Präsident Brand warf dem Jüngling mit der Fahne einen Blick zu und mochte ihn wohl erkennen. Er lächelte. General Joubert bemerkte diesen Blick und dieses Lächeln.

»Dies ist einer unserer besten Kämpfer,« sagte er. »Pieter Maritz hat eine gute Stimme. So laut er jetzt den Sieg verkündigt, so laut war auch sein Angriffsruf auf dem Majubaberge. Wir verdanken ihm viel, er hat sich um sein Vaterland verdient gemacht.«

Die Buern ringsum blickten auf den Jüngling und wußten, daß der General die Wahrheit sprach. Pieter Maritz errötete, er war glücklich und stolz.

Da kam ein behendes Pferd heran, auf dessen Rücken sich eine schlanke Frauengestalt wiegte. Pieter Maritz blickte zu ihr hin und erkannte die Buerntochter aus Pretoria, die reizende junge Dame mit dem kastanienbraunen Haar. Er hatte sie niemals ganz vergessen können, und in all dem Lärm der Kriege hatte ihr Bild für ihn immer Farbe behalten. Er sah jetzt, daß sie noch viel lieblicher war, als er es sich gedacht hatte. Sie ritt mit dem freundlichen Lächeln auf ihn zu, das ihm einstmals schon so wohl gefallen hatte, und nahm eine rote Rose von ihrer Brust.

»Dem gefeierten Sieger,« sagte sie, ihm die Blume überreichend. »Nehmen Sie diese Rose als ein Zeichen des Dankes, den wir Frauen den Beschützern unseres Vaterlandes weihen.«

Pieter Maritz nahm die Rose, und ein Gefühl des Glückes, wie er es noch nie gekannt, schwellte seine Brust.
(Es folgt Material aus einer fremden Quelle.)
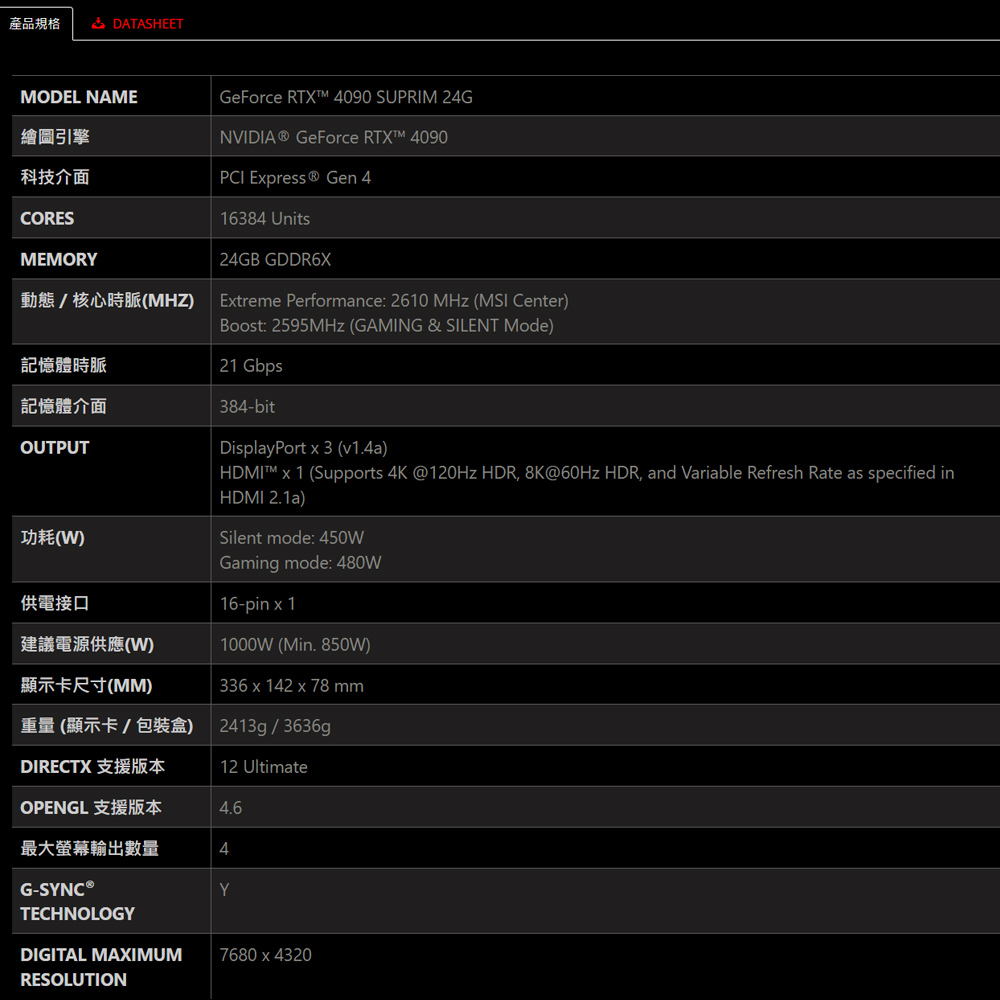Click the Gaming mode 480W text
This screenshot has height=1000, width=1000.
click(300, 563)
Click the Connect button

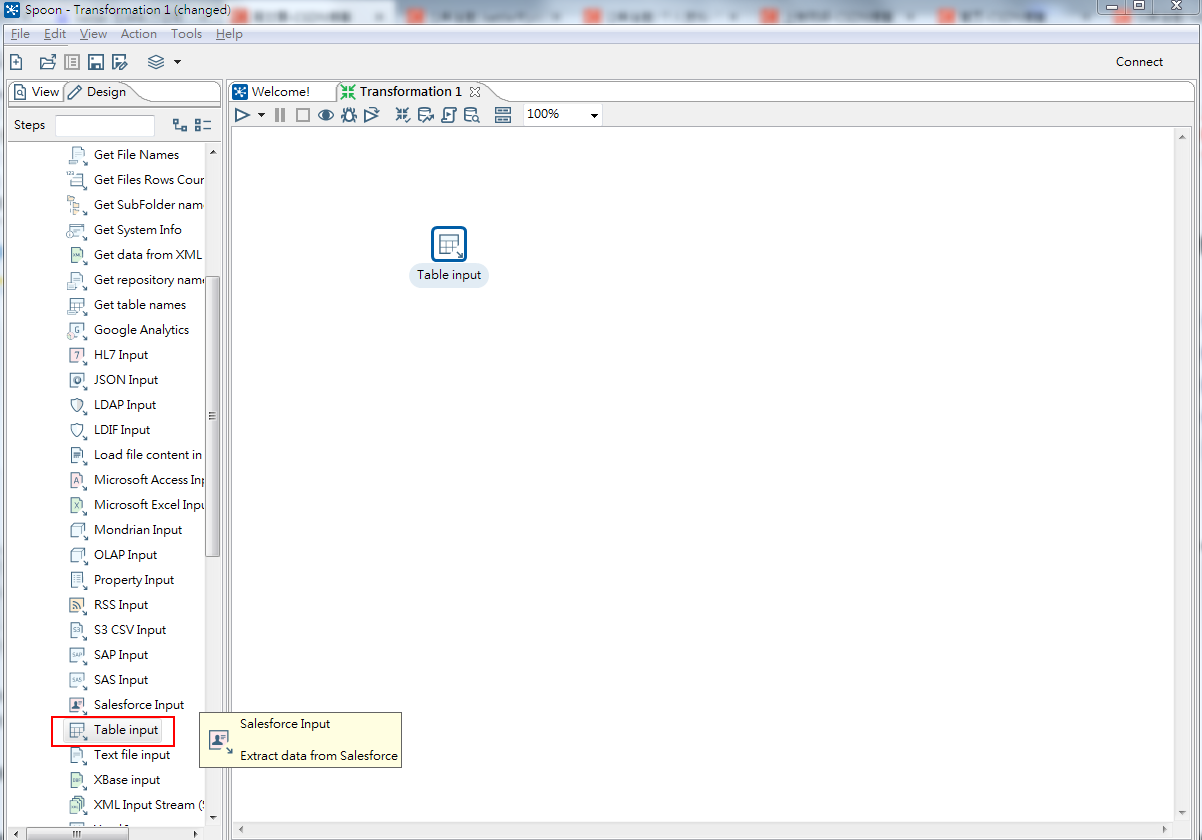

Da fiel sein Blick auf eine schimmernde rote Uniform, die ganz vereinzelt zwischen so vielen dunklen Blusen stand, und auf ein finsteres, trauriges Gesicht. Lord Adolphus Fitzherbert hatte sich, durch das jubelnde Rufen herbeigelockt, dem Wagen des Präsidenten Brand genähert, in welchem auch ein Engländer mitgekommen war. Der Gefangene wollte sich erkundigen, wie es um den Frieden stände.

»O, Adolphus, nicht diese finstere Miene!« rief Pieter Maritz mit herzlichem Tone. »Ich bin so froh, daß ich gern von meiner Freude dir abgeben möchte. Laß mich nicht deine Freundschaft verlieren, wenn auch das Schicksal den Sieg nicht deinem Lande, sondern unserer Sache gegeben hat!«

Der Lord schüttelte abwehrend den Kopf. »Für den Sieger ist es leicht, so zu sprechen,« entgegnete er, »aber ich kann nicht vergessen, welche Demütigung euer Triumph uns auferlegt.«

Pieter Maritz sprang vom Pferde und reichte die Fahne einem Landsmann in seiner Nähe. Er ging auf den Engländer zu und umfaßte seine Schultern.